According to the proposal, commercial banks need not classify a non-serviced loan under NPAs if the borrower has submitted an application for restructuring the package before March 31, 2009.
“By such treatment no non-performing assets would be reflected on the balance sheet of banks till December 31, 2009,” said Uttam Prakash Agarwal, president of ICAI.
This would have implications for the auditing standards to be followed by the auditors while giving their opinion on the quality of assets shown in the banks’ balance sheets, added Agarwal.
On February 4, the RBI had sent out a circular which said that since a large number of accounts were required to be restructured, it would not be possible to take up all such accounts for restructuring by January 31, 2009. Therefore, it extended the date to March 31.
By simple receipt of restructuring package application, the RBI had said, the package would be put in place within 120 days and all such accounts treated as standard assets.

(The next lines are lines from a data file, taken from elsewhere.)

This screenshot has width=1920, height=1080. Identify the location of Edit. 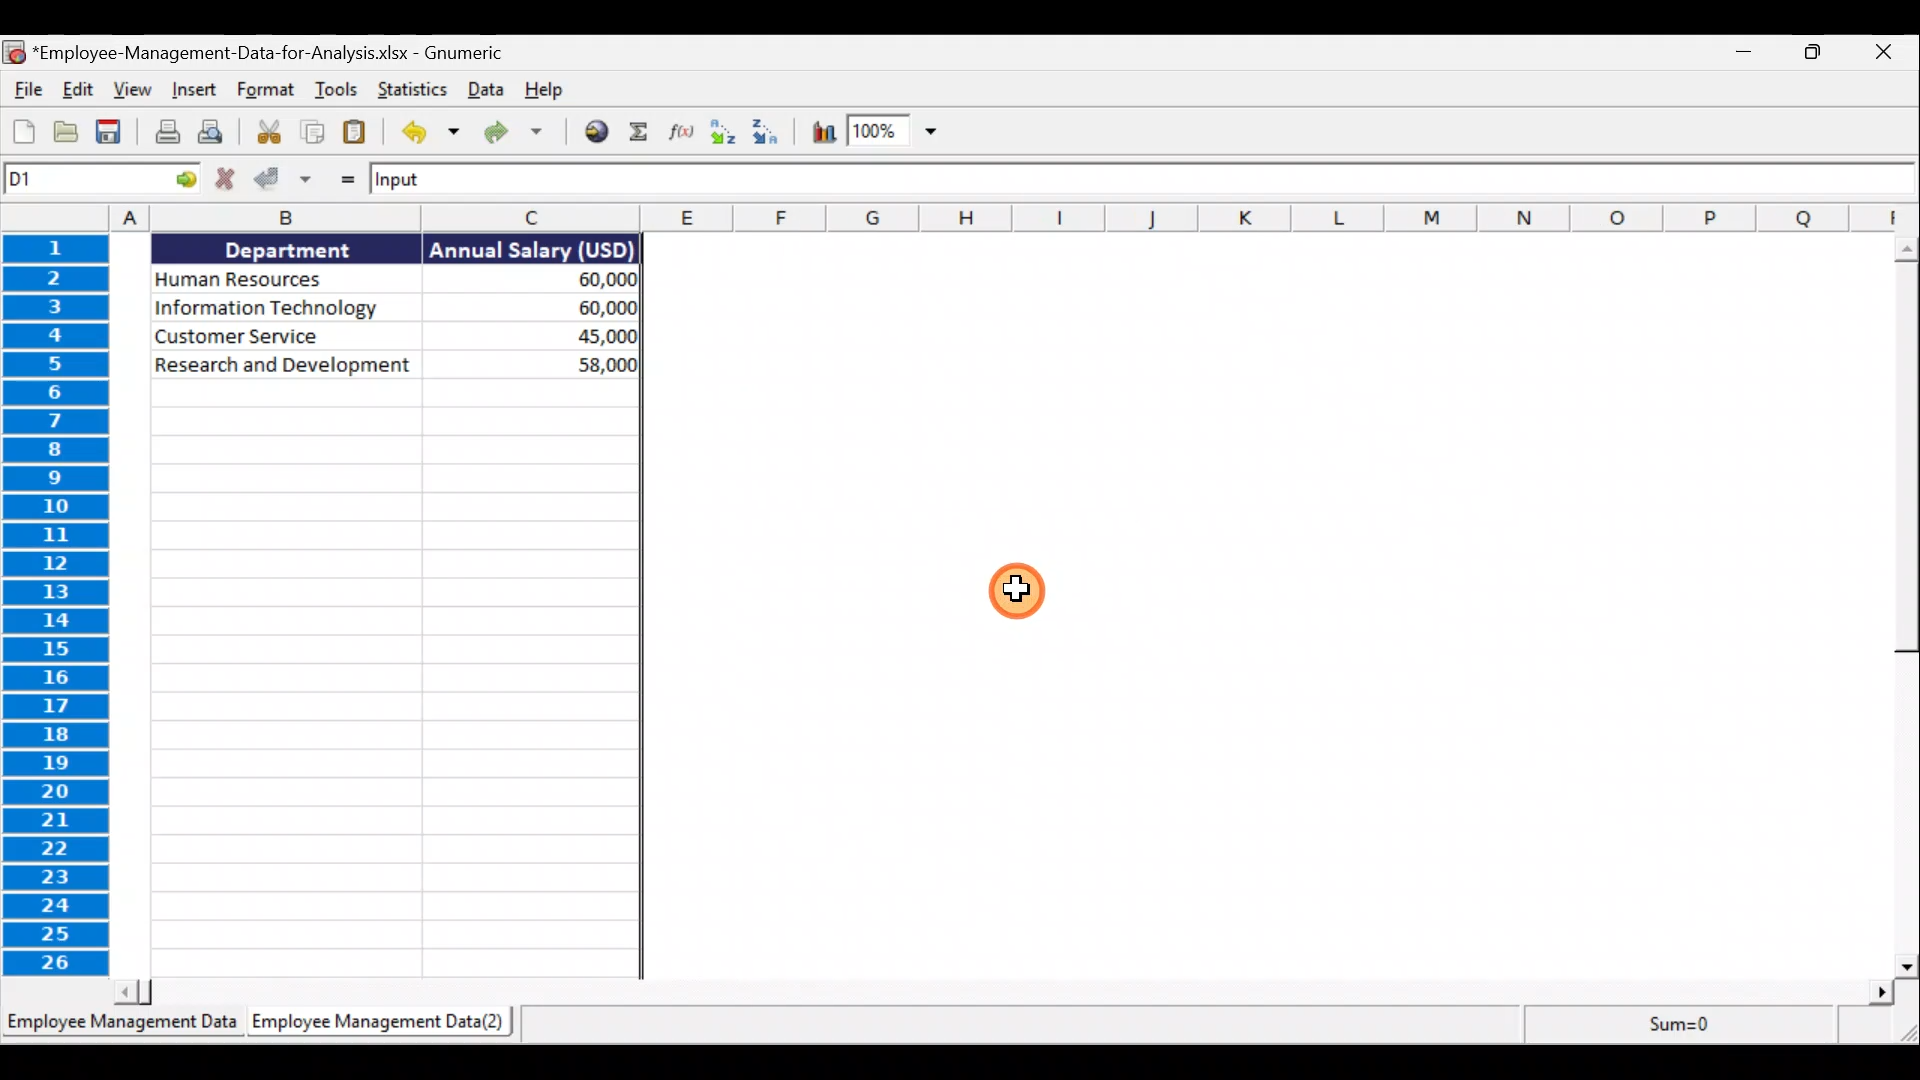
(81, 84).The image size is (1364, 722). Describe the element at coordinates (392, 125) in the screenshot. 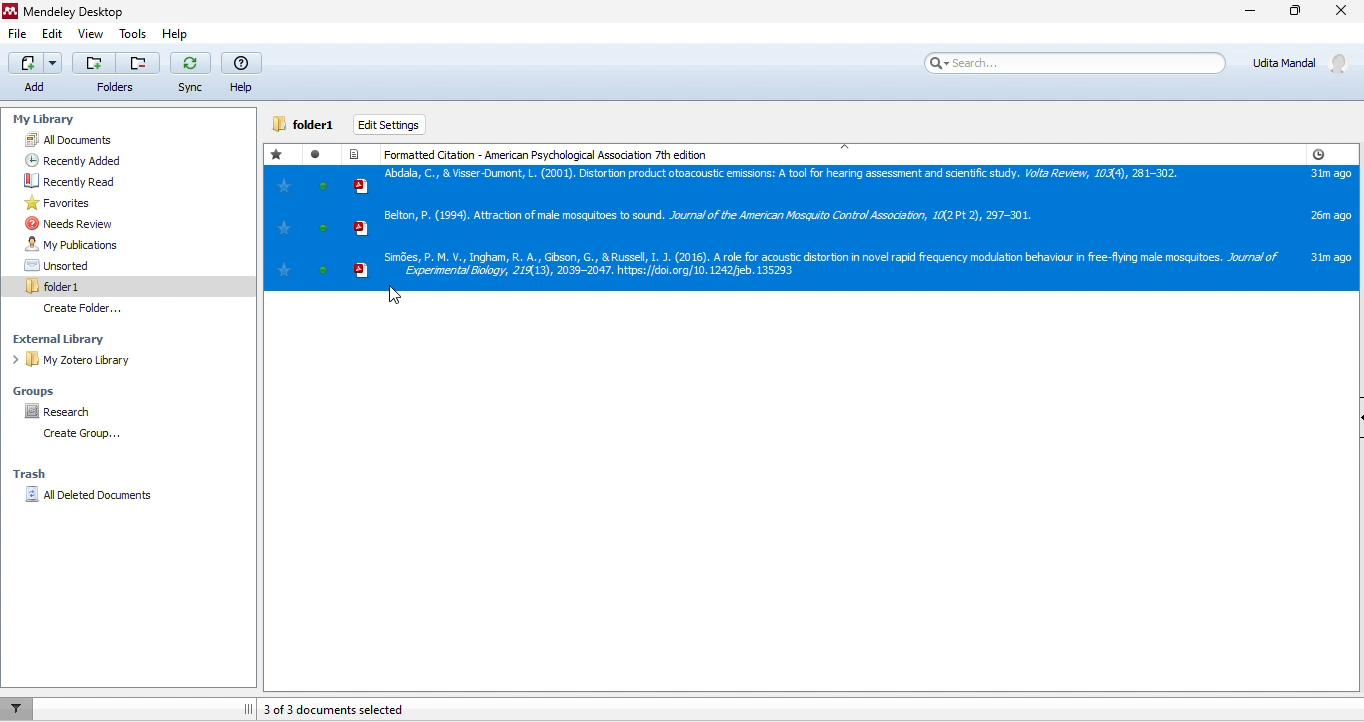

I see `edit settings` at that location.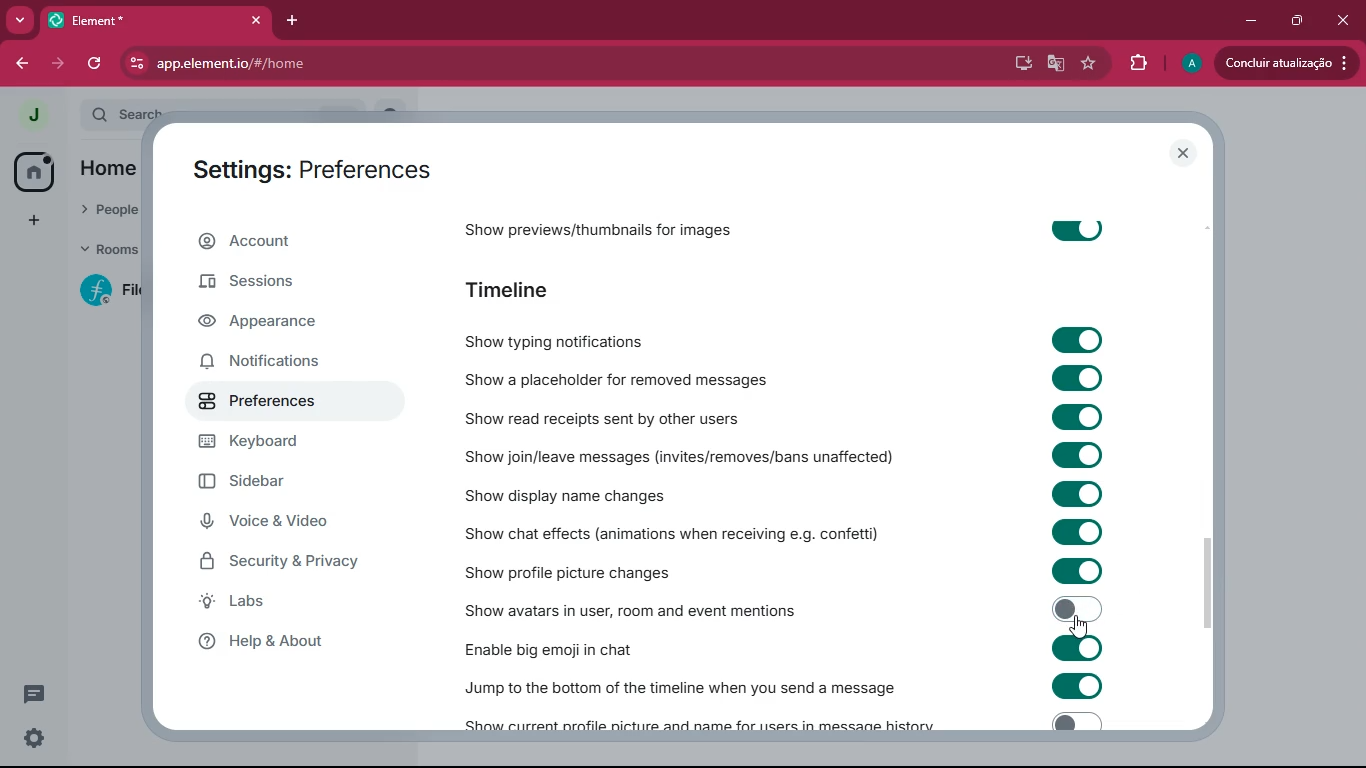 The image size is (1366, 768). I want to click on show display name changes, so click(571, 495).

ICAI has already told the RBI, the Comptroller and Auditor General of India and finance ministry about its concern. The issue is expected to be deliberated in the Auditing and Assurance Standards Board meeting on March 24.
The Institute has also expressed its opposition to the managerial autonomy of public sector banks in appointment of auditor. It wants these appointments to be done by the RBI.
“The present system has the potential to undermine audit independence,” said Agarwal, calling for going back to the earlier system of centralised appointment of auditors.
According to Agarwal, for more than two decades, the RBI had been doing the allocation of bank audits and this procedure had been working quite satisfactorily.
Stressing the need for strengthening the mechanism to promote such independence, he said the government and the RBI should not experiment with a tried and tested method in the name of liberalisation.
The Institute has also called for giving ample time and practical deadlines to auditors for conducting bank branch statutory audit. The banks put pressure on auditors to complete the audit by April 7 or 8 every year, said Agarwal.